Persönliches Statement:
Jede und jeder hat das Recht auf ein Leben in Würde. Die Umsetzung dieses Rechts sollte nicht durch Sanktionen grundsätzlich in Frage gestellt werden können. Vor allem aus diesem Grund unterstütze ich die Forderunge nach Einführung eines Bedingungslosen Grundeinkommens für alle Menschen: ein Grundeinkommen, das existenzsichernd ist und gesellschaftliche Teilhabe ermöglicht, auf das ein individueller Rechtsanspruch besteht, das ohne Bedürftigkeitsprüfung und ohne Zwang zu Arbeit oder anderen Gegenleistungen garantiert wird.
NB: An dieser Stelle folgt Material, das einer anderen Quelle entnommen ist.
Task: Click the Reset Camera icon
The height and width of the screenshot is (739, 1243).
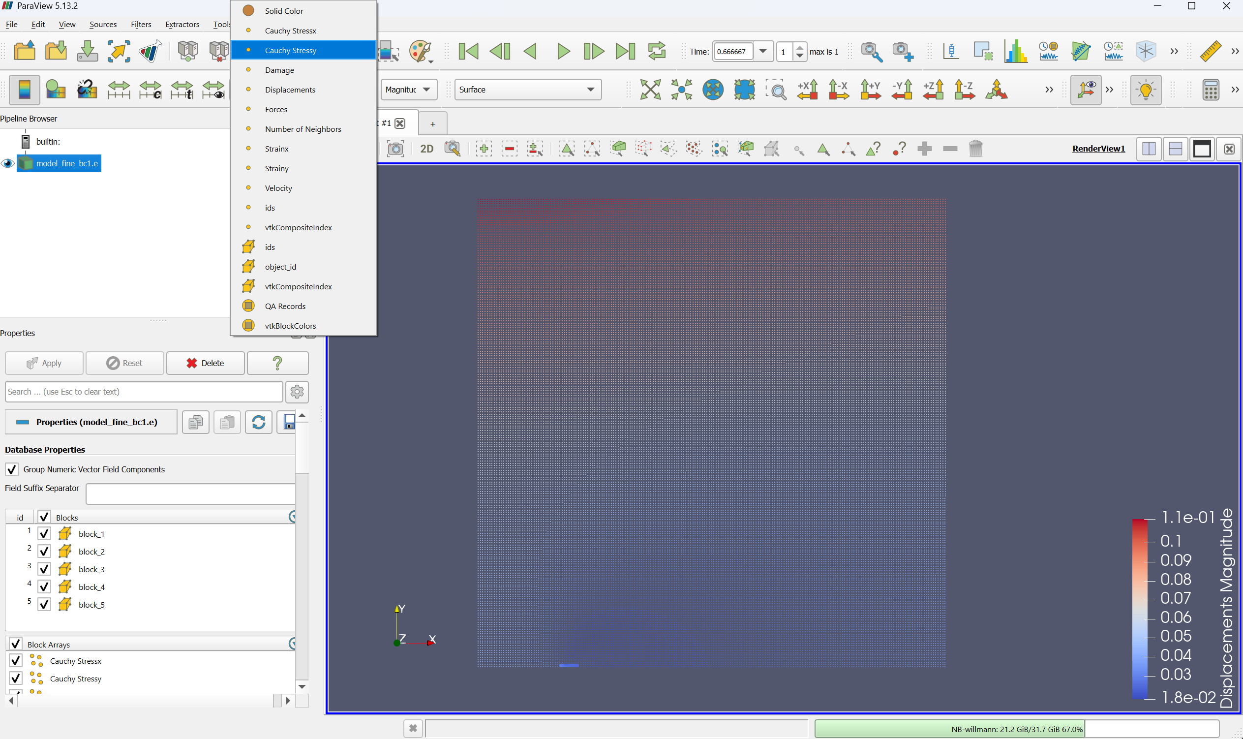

Wenn die Existenzsicherung nicht mehr unmittelbar an die Lohnarbeit gekoppelt ist, sind die Beschäftigten in der Lage, Lohnverhandlungen aus einer deutlich gestärkten Position heraus zu führen. Armut in ihrer heutigen Form könnte überwunden werden und das Mehr an persönlicher Freiheit wäre ein enormer Zugewinn für Beteiligung und Demokratie.

Ein große Herausforderung besteht in dem Umstand, dass das Bedingungslose Grundeinkommen nur dann seinem Anspruch gemäß funktioniert, wenn die Höhe wirklich existenzsichernd ausfällt und seine Auszahlung wirklich bedingungslos erfolgt. Das Grundeinkommensidee wird von konservativer Seite zuweilen dazu missbraucht, sozialstaatliche Standards unter Beschuss zu nehmen, etwa indem die Auflösung aller Sozialsysteme in eine einzige Sicherung („Bürgergeld“) auf äußerst niedrigem Niveau gefordert wird. Dies wäre eine deutliche Verschlechterung gegenüber dem Status Quo und ist aus linker Sicht deshalb völlig inakzeptabel. Die Gefahr dieser Vereinnahmung einer grundsätzlich guten Forderung ist unbedingt ernstzunehmen – sie sollte jedoch kein Argument dafür sein, sich mit Blick auf aktuelle Kräfteverhältnisse in der Gesellschaft Denk- und Diskussionsverbote aufzuerlegen und sich mit den Potenzialen neuer Vorschläge nicht weiter zu befassen.

Das Bedingungslose Grundeinkommen wird in absehbarer Zeit nicht einzuführen sein. Der Vorschlag ist von den gesellschaftlichen Mehrheiten, die es zu seiner Umsetzung bräuchte, noch sehr weit entfernt (Meines Erachtens unterschätzen viele BGE-Befürworter_innen außerdem die zentrale Rolle der Lohnarbeit in der kapitalistischen Produktionsweise und irren mit der Vorstellung, dass diese Form der Ausbeutung lediglich einen Baustein des Gesamtgebildes darstellt, der sich einzeln herausnehmen und grundlegend umformatieren ließe. Mit der Abschaffung (oder umfassenden Minderung) des faktischen Zwangs die eigenen Arbeitskraft zu verkaufen, ist jedoch die Wirtschaftsweise, wie wir sie heute kennen, eigentlich nicht länger vorstellbar – und entsprechend vehement ist ab einem gewissen Punkt wohl auch mit erheblichen Abwehrreflexen des Status Quo zu rechnen). Wenn es die enstprechenden gesellschaftlichen Mehrheiten einmal gibt, wollen diese vielleicht ohnehin gleich etwas ganze anderes und halten sich nicht mit Zwischenstufen der Transformation auf. Wer weiß das schon.

Bis dahin unterstütze ich die Diskussion über verschiedene BGE-Modelle als offenen Prozess und als Teil einer größeren Debatte um die Verteilung des Reichtums, der Arbeit und der Chancen, das eigene Leben ohne Bevormundung und Angst führen zu können.

Zur Person:
... interessiert sich für Konzepte für ein Bedingungsloses Grundeinkommen und für linke Politik: damit es nicht so bleibt, wie es ist.